Schuette opened the investigation in January this year; to date, 13 former city and state officials have been charged.

“All too prevalent in this Flint Water Investigation was a priority on balance sheets and finances rather than health and safety of the citizens of Flint,” said Schuette in a statement.

The charges call into question the efficacy of the emergency manager role, which enables the governor to appoint a representative to help balance a budget of economically failing cities. Other states have similar roles, but Michigan’s is the most expansive: Emergency managers have the power to cancel city contracts, unilaterally draft policy, privatize public services, fire elected officials, and more.
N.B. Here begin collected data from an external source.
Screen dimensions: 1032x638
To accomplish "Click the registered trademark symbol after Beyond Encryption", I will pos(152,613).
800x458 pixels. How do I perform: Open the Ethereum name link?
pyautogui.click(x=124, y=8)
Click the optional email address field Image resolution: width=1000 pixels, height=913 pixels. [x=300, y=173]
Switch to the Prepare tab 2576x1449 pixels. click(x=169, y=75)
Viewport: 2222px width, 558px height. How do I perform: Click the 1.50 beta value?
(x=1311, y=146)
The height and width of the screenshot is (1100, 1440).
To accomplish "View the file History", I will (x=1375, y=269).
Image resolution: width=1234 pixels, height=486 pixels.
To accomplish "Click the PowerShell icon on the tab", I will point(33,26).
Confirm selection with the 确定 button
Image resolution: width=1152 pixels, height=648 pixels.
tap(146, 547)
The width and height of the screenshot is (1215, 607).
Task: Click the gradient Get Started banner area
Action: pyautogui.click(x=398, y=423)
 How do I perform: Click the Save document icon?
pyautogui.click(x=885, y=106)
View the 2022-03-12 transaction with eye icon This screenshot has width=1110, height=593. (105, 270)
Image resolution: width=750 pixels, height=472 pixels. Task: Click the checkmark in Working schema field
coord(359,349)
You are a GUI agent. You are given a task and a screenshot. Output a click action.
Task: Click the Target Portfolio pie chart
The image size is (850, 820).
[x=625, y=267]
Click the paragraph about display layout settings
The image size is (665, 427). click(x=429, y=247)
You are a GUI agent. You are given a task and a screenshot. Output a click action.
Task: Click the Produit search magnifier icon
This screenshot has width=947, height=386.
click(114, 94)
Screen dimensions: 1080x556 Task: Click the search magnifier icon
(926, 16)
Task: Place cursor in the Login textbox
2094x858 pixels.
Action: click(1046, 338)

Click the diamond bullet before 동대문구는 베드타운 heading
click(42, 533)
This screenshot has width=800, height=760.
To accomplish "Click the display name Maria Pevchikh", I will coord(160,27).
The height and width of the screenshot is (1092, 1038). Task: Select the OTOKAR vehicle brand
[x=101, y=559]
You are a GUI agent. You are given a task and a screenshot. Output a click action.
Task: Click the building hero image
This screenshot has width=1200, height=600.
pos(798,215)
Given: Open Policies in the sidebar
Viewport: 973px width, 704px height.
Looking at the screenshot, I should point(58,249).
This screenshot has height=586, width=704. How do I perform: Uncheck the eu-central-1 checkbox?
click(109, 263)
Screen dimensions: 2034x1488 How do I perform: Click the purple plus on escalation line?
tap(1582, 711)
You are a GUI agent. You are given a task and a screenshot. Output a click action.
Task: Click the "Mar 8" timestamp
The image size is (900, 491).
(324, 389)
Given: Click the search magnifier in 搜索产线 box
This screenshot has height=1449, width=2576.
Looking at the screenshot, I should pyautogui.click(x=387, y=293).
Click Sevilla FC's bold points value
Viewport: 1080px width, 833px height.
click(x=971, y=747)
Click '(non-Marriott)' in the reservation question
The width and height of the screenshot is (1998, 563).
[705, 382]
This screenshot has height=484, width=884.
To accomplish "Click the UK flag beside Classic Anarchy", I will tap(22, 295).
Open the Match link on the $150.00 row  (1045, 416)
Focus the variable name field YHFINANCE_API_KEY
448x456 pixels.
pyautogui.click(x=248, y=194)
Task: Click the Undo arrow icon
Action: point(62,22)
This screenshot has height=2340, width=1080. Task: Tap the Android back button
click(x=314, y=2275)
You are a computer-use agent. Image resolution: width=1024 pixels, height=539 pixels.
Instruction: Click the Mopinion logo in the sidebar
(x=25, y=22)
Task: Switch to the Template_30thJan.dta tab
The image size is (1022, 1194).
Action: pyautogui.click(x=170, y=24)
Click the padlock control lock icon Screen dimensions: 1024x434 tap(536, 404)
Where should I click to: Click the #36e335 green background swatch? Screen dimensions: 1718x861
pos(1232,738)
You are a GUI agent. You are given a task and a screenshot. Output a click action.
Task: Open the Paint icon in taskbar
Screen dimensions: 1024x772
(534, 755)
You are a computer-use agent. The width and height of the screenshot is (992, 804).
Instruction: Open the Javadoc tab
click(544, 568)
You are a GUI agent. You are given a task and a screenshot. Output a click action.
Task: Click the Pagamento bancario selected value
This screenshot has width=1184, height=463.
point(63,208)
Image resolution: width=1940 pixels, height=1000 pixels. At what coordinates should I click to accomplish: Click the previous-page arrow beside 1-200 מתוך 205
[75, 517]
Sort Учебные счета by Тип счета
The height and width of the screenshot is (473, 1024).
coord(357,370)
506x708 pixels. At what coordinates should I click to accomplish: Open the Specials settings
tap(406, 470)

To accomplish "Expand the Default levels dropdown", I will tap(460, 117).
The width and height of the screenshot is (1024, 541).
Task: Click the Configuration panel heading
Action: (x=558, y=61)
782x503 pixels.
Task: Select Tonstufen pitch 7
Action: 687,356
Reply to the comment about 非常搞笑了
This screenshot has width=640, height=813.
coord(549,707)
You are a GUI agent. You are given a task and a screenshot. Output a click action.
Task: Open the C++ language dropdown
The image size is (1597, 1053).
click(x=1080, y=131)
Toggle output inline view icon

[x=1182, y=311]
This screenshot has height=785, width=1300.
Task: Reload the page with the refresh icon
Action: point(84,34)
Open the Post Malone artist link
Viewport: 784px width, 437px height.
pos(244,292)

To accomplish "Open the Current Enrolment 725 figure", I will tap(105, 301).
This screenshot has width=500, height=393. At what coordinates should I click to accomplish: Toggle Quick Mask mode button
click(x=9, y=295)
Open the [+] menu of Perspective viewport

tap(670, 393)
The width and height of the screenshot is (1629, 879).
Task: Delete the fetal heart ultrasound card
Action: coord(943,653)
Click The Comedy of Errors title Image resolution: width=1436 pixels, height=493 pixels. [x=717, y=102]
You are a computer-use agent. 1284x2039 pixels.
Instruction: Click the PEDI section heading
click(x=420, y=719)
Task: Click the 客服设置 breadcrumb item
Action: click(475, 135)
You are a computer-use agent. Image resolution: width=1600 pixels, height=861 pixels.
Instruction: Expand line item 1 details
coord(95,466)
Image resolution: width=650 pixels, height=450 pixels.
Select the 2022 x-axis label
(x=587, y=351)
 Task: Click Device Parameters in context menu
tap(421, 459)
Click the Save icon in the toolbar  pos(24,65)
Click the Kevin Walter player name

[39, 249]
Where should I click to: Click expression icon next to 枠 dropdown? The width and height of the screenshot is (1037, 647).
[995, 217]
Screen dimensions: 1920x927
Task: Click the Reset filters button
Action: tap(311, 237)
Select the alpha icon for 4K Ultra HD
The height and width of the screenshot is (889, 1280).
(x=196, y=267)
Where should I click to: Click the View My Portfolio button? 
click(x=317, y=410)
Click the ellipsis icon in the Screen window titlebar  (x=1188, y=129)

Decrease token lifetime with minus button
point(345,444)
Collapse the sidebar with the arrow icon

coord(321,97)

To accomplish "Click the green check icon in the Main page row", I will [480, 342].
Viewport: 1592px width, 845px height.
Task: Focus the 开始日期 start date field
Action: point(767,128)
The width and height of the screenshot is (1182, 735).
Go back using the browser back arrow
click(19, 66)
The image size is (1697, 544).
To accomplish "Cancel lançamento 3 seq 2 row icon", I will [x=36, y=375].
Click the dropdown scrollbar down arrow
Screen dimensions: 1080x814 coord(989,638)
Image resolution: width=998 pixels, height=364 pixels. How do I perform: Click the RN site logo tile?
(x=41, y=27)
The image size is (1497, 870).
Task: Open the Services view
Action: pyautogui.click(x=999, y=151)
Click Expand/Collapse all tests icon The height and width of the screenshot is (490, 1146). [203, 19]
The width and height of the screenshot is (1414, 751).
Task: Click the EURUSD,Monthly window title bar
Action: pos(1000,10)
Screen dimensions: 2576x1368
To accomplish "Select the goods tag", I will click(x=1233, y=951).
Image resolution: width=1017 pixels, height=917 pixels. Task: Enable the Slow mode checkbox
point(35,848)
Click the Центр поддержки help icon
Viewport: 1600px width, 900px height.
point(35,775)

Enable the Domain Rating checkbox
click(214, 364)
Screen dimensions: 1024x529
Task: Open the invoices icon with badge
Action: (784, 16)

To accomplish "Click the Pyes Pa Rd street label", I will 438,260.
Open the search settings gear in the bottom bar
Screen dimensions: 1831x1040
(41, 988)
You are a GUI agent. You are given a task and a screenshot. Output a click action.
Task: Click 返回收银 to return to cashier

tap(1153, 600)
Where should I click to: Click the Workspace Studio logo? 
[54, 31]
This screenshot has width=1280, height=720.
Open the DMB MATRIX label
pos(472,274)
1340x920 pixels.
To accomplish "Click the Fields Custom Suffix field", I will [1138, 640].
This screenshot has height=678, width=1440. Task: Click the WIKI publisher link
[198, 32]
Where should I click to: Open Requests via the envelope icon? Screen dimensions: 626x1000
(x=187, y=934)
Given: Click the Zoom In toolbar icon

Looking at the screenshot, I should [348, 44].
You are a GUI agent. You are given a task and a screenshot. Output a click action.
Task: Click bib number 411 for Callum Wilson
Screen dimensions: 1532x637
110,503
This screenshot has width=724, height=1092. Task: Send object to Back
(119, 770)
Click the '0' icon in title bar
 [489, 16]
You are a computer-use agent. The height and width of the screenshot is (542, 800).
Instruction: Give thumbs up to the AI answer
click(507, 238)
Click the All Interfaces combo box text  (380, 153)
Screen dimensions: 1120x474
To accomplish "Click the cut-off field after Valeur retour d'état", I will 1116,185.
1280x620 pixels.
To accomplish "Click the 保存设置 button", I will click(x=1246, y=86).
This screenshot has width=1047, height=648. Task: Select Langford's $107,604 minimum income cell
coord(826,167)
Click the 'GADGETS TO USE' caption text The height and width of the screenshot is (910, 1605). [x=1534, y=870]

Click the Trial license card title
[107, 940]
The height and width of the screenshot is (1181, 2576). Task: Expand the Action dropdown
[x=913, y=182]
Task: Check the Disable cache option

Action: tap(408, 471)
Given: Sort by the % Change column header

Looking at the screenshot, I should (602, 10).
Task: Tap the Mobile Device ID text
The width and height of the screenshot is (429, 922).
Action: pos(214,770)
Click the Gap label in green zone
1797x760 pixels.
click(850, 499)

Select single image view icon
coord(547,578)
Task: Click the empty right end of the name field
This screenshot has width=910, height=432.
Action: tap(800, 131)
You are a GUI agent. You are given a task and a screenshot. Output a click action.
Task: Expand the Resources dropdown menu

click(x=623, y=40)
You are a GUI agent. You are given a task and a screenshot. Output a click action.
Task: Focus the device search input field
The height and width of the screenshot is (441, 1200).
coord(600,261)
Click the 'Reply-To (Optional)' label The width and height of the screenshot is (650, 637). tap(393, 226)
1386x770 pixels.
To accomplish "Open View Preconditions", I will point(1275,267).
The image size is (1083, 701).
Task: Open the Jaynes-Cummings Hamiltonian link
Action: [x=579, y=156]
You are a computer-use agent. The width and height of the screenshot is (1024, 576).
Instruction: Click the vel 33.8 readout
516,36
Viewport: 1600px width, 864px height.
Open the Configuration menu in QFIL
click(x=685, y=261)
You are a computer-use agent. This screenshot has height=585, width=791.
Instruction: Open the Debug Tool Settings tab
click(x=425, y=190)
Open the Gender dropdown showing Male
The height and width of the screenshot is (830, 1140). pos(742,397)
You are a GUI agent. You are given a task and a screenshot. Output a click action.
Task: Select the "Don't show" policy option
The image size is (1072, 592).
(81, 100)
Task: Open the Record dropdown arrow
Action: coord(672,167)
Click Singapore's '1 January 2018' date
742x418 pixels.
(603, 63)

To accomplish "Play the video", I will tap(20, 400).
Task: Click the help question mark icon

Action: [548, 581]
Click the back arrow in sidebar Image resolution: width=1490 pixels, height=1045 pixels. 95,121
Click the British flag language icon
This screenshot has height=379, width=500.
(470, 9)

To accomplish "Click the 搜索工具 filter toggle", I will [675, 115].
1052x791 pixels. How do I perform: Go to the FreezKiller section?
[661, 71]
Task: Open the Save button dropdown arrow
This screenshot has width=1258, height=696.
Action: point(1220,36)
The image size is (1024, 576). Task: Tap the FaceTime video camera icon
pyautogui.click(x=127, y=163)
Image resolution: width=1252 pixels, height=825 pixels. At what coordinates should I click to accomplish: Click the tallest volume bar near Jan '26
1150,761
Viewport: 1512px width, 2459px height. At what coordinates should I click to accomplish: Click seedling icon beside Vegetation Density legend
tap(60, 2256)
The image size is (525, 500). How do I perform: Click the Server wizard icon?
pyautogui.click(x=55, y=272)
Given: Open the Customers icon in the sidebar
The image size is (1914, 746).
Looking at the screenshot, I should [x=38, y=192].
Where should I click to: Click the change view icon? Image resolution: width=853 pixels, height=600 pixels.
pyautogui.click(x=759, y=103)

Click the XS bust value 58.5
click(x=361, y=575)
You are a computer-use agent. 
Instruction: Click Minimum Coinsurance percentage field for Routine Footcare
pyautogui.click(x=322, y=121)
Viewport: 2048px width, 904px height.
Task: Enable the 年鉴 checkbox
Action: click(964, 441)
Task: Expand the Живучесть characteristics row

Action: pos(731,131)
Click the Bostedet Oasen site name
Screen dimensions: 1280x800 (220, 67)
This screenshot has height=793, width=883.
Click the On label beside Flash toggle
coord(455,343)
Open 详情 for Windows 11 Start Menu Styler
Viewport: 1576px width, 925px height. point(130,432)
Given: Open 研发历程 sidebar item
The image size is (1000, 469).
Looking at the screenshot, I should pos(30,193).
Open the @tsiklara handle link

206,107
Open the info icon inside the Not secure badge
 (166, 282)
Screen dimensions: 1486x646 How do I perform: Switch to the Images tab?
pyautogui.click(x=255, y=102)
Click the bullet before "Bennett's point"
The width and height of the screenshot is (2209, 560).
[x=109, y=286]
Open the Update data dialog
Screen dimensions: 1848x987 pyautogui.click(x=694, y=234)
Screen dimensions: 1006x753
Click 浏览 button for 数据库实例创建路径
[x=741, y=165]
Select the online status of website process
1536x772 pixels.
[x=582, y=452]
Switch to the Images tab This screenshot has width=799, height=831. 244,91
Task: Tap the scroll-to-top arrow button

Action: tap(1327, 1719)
Flint was one of the first cities in Michigan to be assigned an emergency manager, in 2011.

In 2014, under the management of Earley, the city switched water sources to the Flint River—a cost-saving measure that would prove to be disastrous. (Earley would go on to become the emergency manager of Detroit Public Schools before stepping down in February this year.) In March 2015, as residents were reporting foul-smelling, tainted water coming from the taps, the Flint City Council voted to “do all things necessary” to switch back to Detroit’s water system—its former water source. Then-acting emergency manager Ambrose nixed the vote, calling it “incomprehensible.” By the end of the year, Flint Mayor Karen Weaver had declared a state of emergency because of children’s soaring blood lead levels.

Tuesday’s charges come just days after congressional Republicans quietly closed a yearlong investigation into the crisis, and two weeks after Congress cleared $170 million to address the Flint water crisis and help other areas with lead-tainted water. A recent Reuters investigation found nearly 3,000 areas with blood lead poisoning rates at least double those in Flint at the peak of the crisis.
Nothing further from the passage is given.